Flox: The power of nix without the pain (mostly)
2026-02-04, 14:00–18:00, B.3.036

In this hands-on workshop, we will use Flox to introduce the core concepts and advantages of the Nix ecosystem without requiring participants to learn the Nix language or climb its steep learning curve. We will start by tackling the classic “works on my machine” problem and show how Flox environments create consistent and reproducible setups across laptops, CI systems, and production hosts. After that foundation is set, we will explore advanced environment features such as layering, composition, version pinning, and secret management.
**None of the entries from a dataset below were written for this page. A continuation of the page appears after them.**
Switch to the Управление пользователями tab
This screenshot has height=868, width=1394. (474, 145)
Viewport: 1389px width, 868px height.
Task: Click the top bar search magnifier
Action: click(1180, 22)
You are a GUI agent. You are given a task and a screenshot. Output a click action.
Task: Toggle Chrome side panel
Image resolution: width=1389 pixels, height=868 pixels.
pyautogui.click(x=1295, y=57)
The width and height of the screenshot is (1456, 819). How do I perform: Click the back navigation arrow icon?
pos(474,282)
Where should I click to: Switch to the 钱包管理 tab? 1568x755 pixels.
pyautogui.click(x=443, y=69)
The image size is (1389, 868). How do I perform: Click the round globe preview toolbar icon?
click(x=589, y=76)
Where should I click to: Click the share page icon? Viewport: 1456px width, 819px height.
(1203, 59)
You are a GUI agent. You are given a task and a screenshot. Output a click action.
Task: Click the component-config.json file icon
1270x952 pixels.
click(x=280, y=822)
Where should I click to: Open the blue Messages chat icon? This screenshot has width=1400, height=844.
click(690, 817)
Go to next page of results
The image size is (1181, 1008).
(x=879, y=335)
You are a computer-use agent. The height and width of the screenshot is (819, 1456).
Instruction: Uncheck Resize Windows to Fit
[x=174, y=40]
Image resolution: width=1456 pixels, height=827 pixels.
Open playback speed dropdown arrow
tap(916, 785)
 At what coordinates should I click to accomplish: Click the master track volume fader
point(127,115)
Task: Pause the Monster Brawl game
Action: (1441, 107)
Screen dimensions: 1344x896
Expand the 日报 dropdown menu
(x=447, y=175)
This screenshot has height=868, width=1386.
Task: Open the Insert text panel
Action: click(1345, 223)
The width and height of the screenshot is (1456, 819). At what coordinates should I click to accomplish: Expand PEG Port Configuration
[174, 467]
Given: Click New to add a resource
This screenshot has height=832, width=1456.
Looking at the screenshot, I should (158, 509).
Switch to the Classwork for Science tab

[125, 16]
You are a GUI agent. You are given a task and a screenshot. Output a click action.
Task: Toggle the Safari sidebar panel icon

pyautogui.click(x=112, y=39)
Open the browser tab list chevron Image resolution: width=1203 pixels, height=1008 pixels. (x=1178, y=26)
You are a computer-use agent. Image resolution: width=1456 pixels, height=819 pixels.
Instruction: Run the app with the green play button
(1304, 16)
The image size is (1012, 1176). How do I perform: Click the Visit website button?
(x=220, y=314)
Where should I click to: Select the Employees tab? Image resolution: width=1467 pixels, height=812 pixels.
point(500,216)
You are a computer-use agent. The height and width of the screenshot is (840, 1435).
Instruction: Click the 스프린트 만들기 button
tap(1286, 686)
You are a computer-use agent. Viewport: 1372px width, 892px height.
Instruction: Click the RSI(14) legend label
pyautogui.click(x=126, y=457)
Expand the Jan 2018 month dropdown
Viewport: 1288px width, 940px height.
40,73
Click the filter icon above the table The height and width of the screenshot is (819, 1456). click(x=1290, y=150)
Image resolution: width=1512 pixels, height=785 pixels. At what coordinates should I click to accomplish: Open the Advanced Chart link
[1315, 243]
These examples will give participants practical patterns they can apply immediately in their own workflows.

Once everyone has a solid grasp of environments, we will move into packaging and deployment. Participants will learn how to build software with Flox, how to manage reproducible artifacts, and how to run those environments reliably using systemd or Kubernetes. Along the way, we will occasionally look under the hood to show where Nix concepts appear and where Flox intentionally simplifies them with more guided workflows. By the end of the workshop, attendees will have working environments, a clear mental model of how Nix-style reproducibility functions, and enough hands-on experience to decide how Flox can improve their current development or automation practices.

Michael Stahnke is an engineering executive, having spent the last 15 years working in the development and operational tooling space where also did research and was an author on Puppet’s State of DevOps Reports.

Michael is VP of Engineering at Flox. He was previously in senior engineering leadership at CircleCI and Puppet. Where he grew engineering teams by 5x or more. He spent time building high performing teams, organizations and researching engineering effectiveness. He’s been speaking at DevOps, Security, and Automation events since 2007. He founded the package repository Extra Packages for Enterprise Linux (EPEL) and wrote a book on OpenSSH in 2005.